子育て相談室-児童期 2008年12月

父親の役割


 男の子育て参加を求める風潮があります。父親不在に警笛が鳴らされています。一方で、父親の過干渉が関係していると思われる、子どもによる事件があります。わたしの子はまだ小学生ですが、このような社会現象を見ていると、子どもとの距離の取り方に不安を感じます。父親はどのような存在であるべきなのでしょうか。


「モーレツ」から「やさしさ」へ


 いま30代、40代の親の、その父親はどのような存在だったのでしょうか。30代の知人に自分の父親の姿を聞いてみました。「マナーやルールに厳しかった」「勉強を教えてくれた」「いろいろな体験をさせてくれた」といった話が聞かれました。社会のルールなどを教え、知識や体験などを通して子どもの世界を広げる父親の姿があります。そして「優しい人」と続きました。ところが、40代の知人の感想は異なります。複数の人たちが、父親は家にいなかった、休日は寝ていたなど、親子の関わりの薄さが目立ちます。

 1960年代は、「モーレツ社員」が当たりでした。そのあとの1970年代になると、「ビューティフル」や「やさしさ」が時代のことばになりました。時代のことばには、時代精神ともいうべき価値基準が反映されているといわれます。父親とはいっても、その時代の価値基準から逃れられず、色濃く影響されるのは確かなようです。

モデルの「父親像」がいない、現在の父親


 精神分析で有名な、ジークムント・フロイトは父親の役割を思わせる「超自我」という概念を伝えました。

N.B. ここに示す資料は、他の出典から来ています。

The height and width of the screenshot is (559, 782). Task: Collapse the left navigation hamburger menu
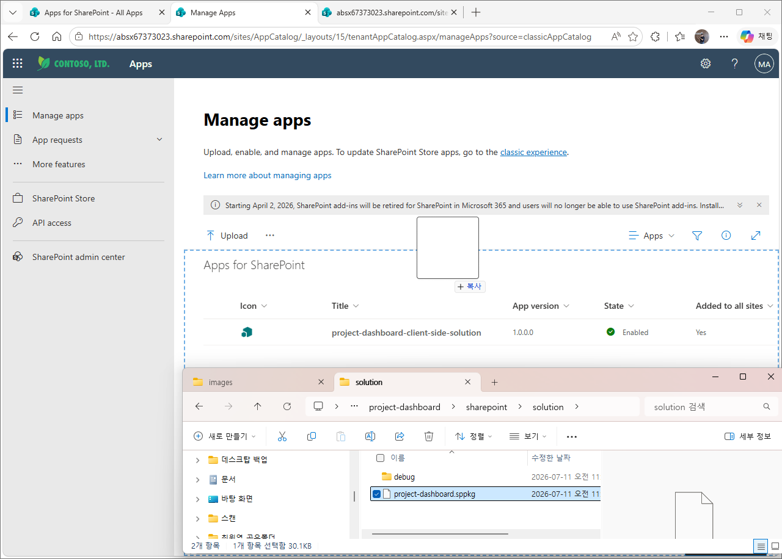(x=18, y=90)
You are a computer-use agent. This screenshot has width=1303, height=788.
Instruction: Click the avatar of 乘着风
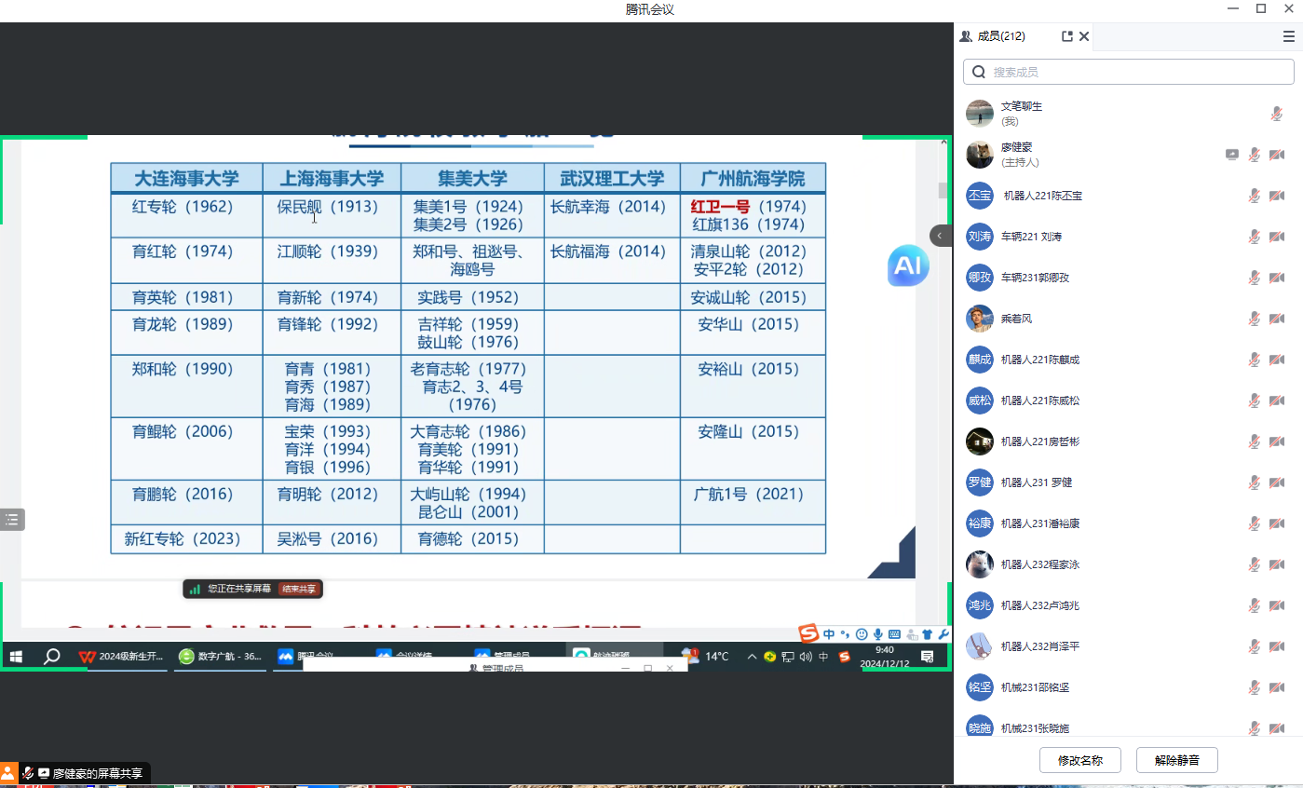pyautogui.click(x=979, y=319)
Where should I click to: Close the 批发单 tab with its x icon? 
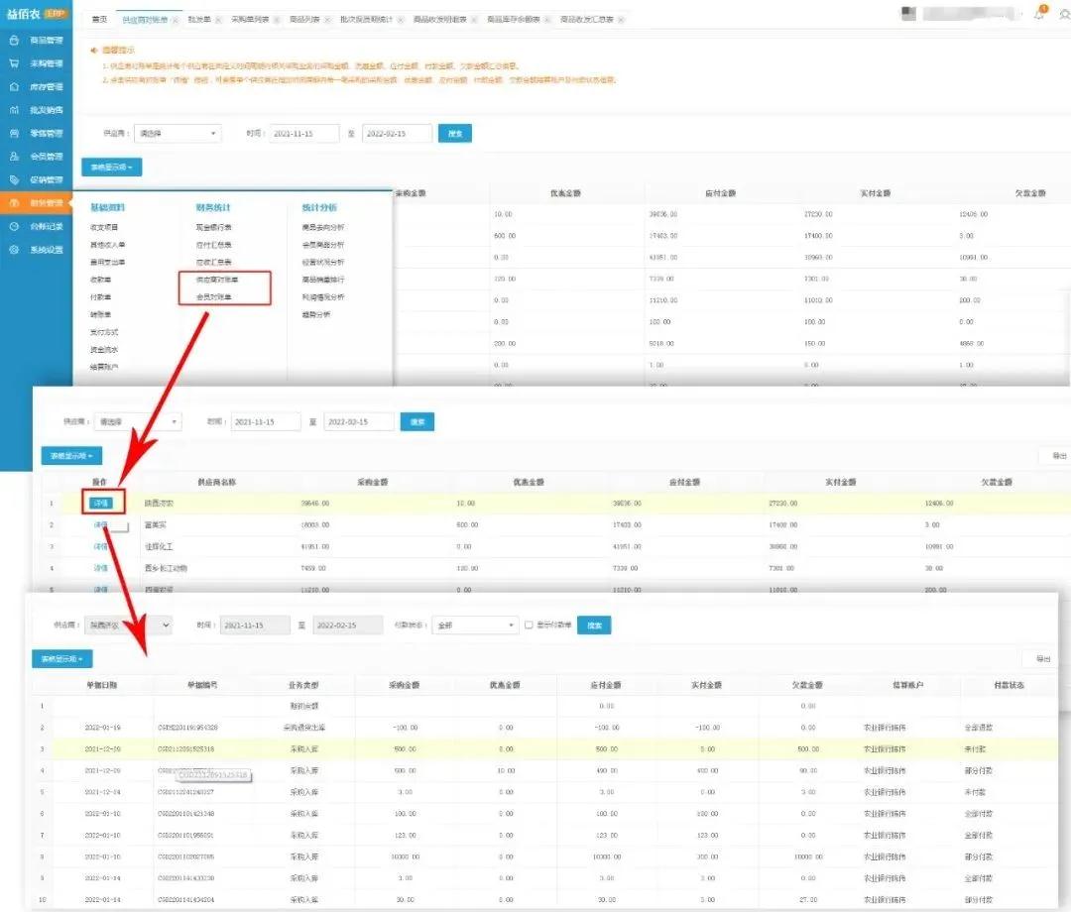[217, 20]
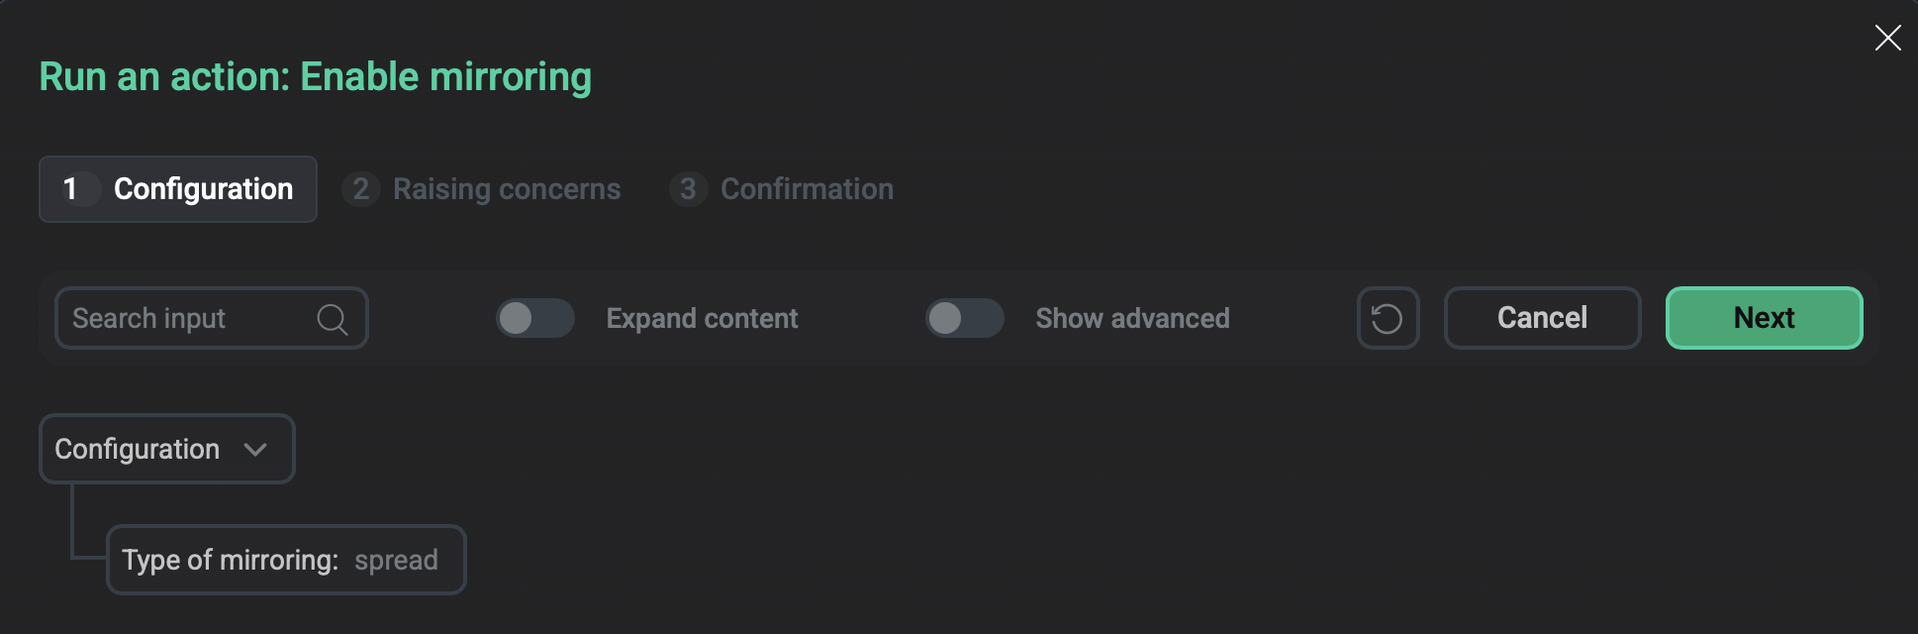Click the step 2 number badge
This screenshot has height=634, width=1918.
point(361,189)
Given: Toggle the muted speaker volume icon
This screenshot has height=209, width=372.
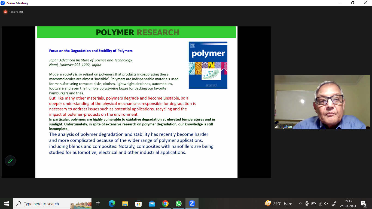Looking at the screenshot, I should (x=326, y=204).
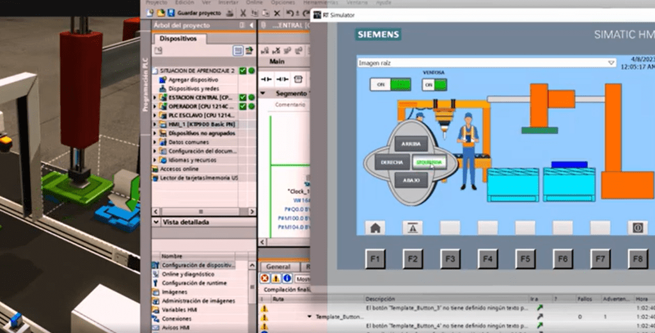Click the blue information filter icon
The height and width of the screenshot is (333, 655).
pos(287,279)
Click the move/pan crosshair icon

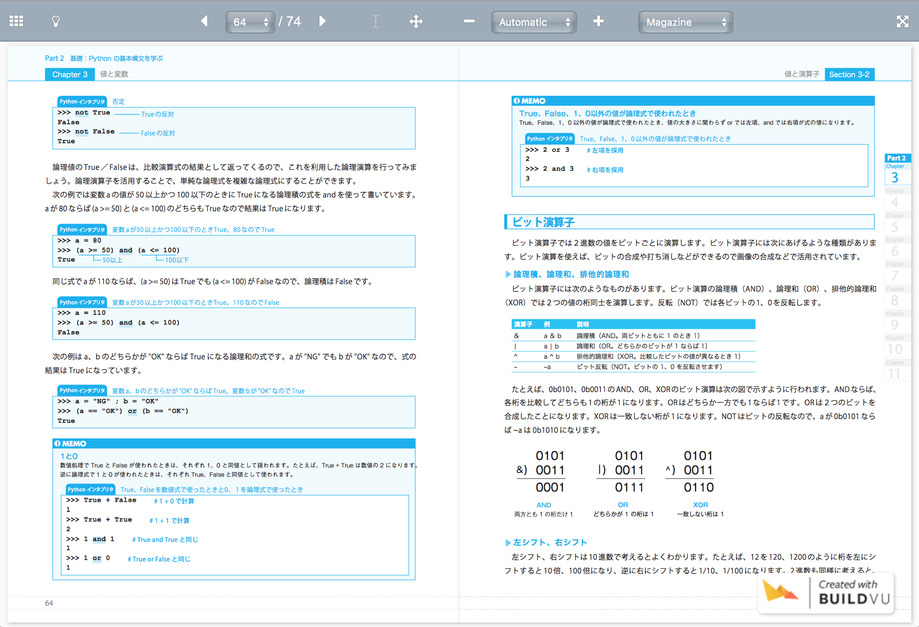coord(416,21)
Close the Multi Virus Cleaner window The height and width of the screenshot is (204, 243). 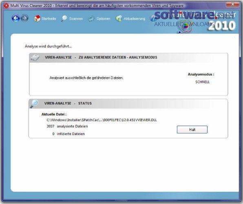(x=232, y=4)
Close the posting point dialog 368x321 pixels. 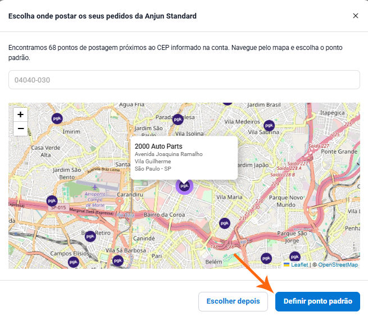point(355,16)
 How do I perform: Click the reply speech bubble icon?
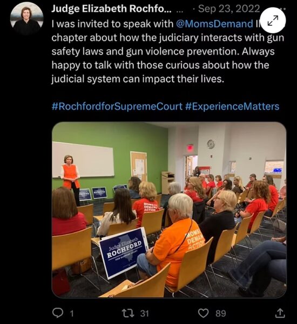[58, 313]
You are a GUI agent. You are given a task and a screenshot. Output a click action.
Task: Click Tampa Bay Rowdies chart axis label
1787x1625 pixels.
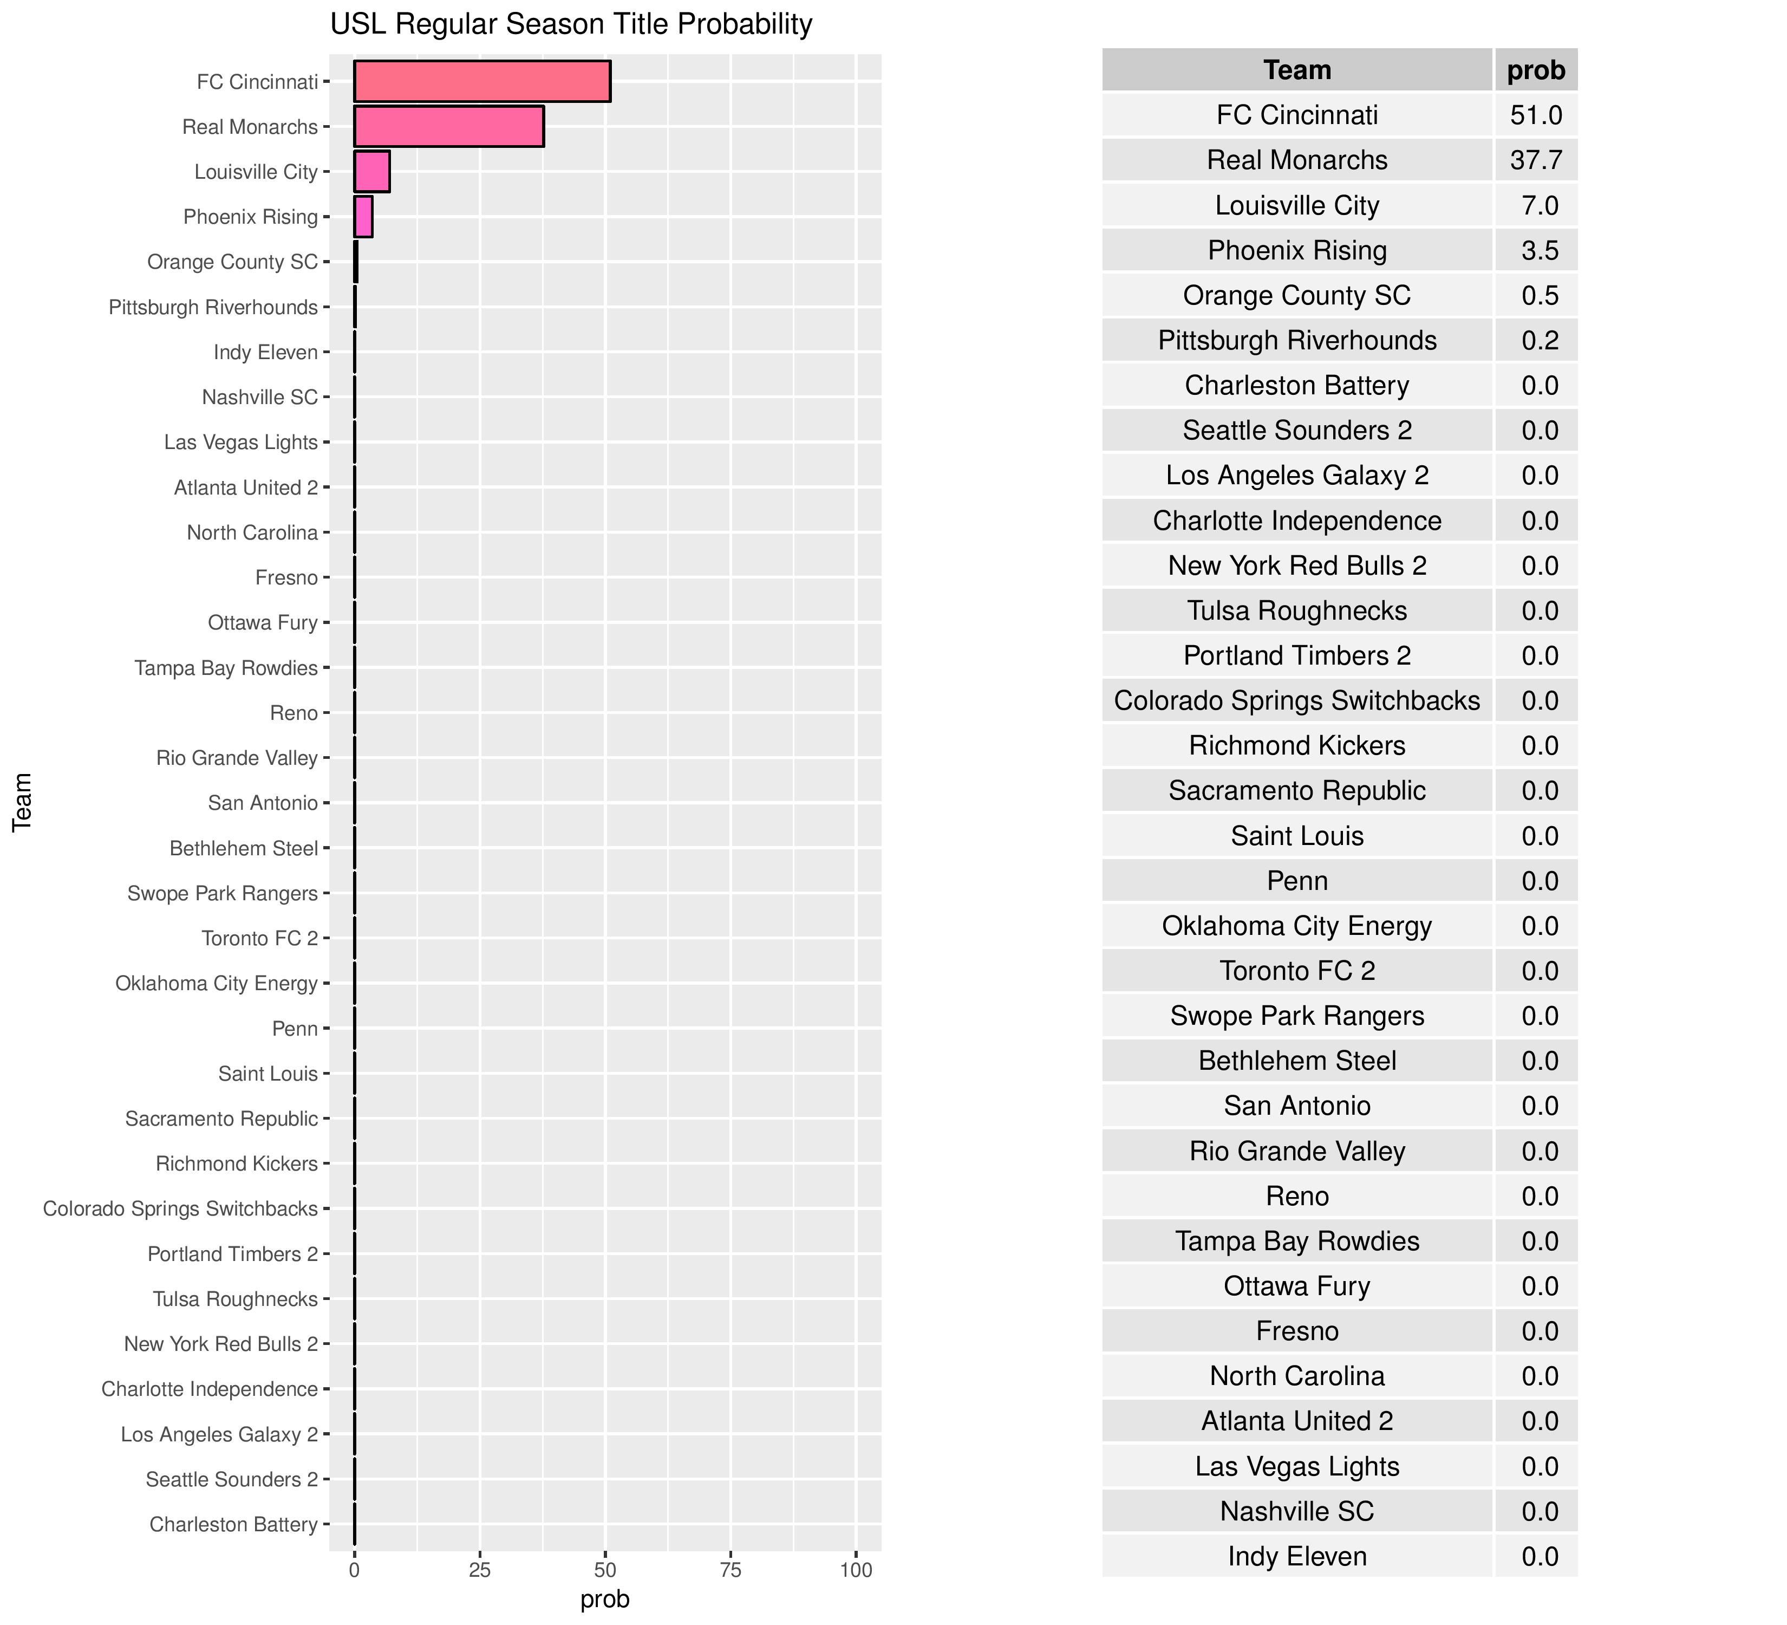coord(226,668)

超自我は自分に対して、社会のルール、道徳観、倫理感を守ること、自己コントロールの大切さを強いるとされます。社会生活に必要なことともいえる「超自我」の働きですが、ルールや道徳観などが統一され安定している時代では、安定して機能することでしょう。

 しかし価値観が多様化し、ルールも道徳観も変化する時代にあってはどうでしょうか。さまざまな事柄に対し、自信をもって判断できない状態となります。先に述べましたが、父親の役割も時代によって変わります。自信を持って判断できない状態は、堅固で安定した価値基準を持っていない、現在の父親の姿ともいえます。

では母親の役割はどうなのか


 これについては、子どもに対して「支配型」とか、「母子一体型」であるなど、問題とされる母親がいます。しかし、育児・養育機能や、感情の豊かな交流などの面では、おおきな揺らぎはないように思います。期待される母親の役割は安定している、といえます。

父親の役割とは何か?


 母親のように、友だちのように子どもと付き合うというのが、新しい父親像ともいえます。ただ、これに満足する母親や子どもは少なく、臨床の場での母子は、父親に社会のルールや厳しさを教えることを求めています。社会の変化に強い、懐が広いなど、新たに求められている父親の役割はありそうですが、一人の父親でもある筆者にも、ちゃんと描ききれないのが現状です。